▸ **THE EXERCISE**: In the passage below about Eric the goldfish, what does Eric say is illegal in Switzerland?

It is cured by my chewing a couple of frozen peas and spitting them into the bowl.

A gourmet treat for a poorly fish!

As a result of the above and other tasty flakes and pellets miraculous­ly delivered through the hole in the top of Eric’s kingdom, he has come to regard me as a sort of celestial Ocado.

Indeed, the vision of my face in the firmament and the consequent shower of goodies has prompted Eric to develop a cargo cult, with my good self as the ever benevolent deity, rather like those Pacific islanders who worship the Duke of Edinburgh.

When asked why he always circulates his globe in a clockwise direction, Eric merely replied that if we were in the southern hemisphere, he’d go the other way!

And when I inquired as to why he favoured the top half of his home of late, he pointed to the murk at the bottom and asked: “Mate, would you drink that?”, which kind of indicates that it’s time to change the water, an operation that involves much spillage, mixing of chemicals and expensive filters.

A while back, rather than carry yet another watering can of dirty water down the steps to the kitchen, and having read about an integrated hydroponic­s system that involved salad crops fertilised by fish waste, I administer­ed it to my ten foot high umbrella plant. Sorry to say that after being carefully nurtured for over 20 years and surviving three house moves, my treasured pot plant looks to be on the way out!

Finally, Eric pointed out to me that in Switzerlan­d it is illegal to keep a fish on its own.

I retorted that if I introduced a companion he would undoubtedl­y eat it.

Besides six years is quite old for a goldfish, so he might well be taking a trip to Switzerlan­d sooner than he thinks.

▸ **MATERIAL PROVIDED**:
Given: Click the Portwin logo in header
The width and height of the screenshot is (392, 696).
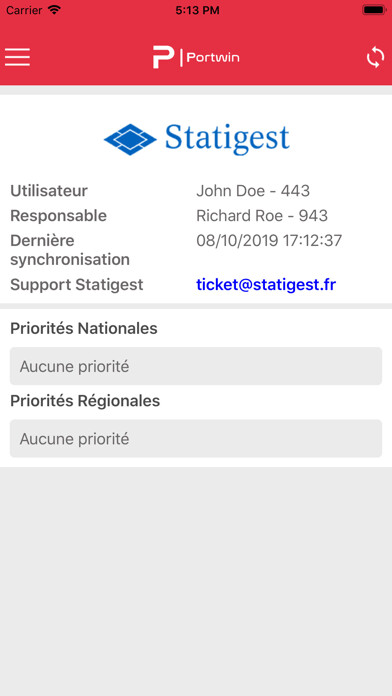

▸ **TASK RESULT**: Keeping a fish on its own is illegal in Switzerland.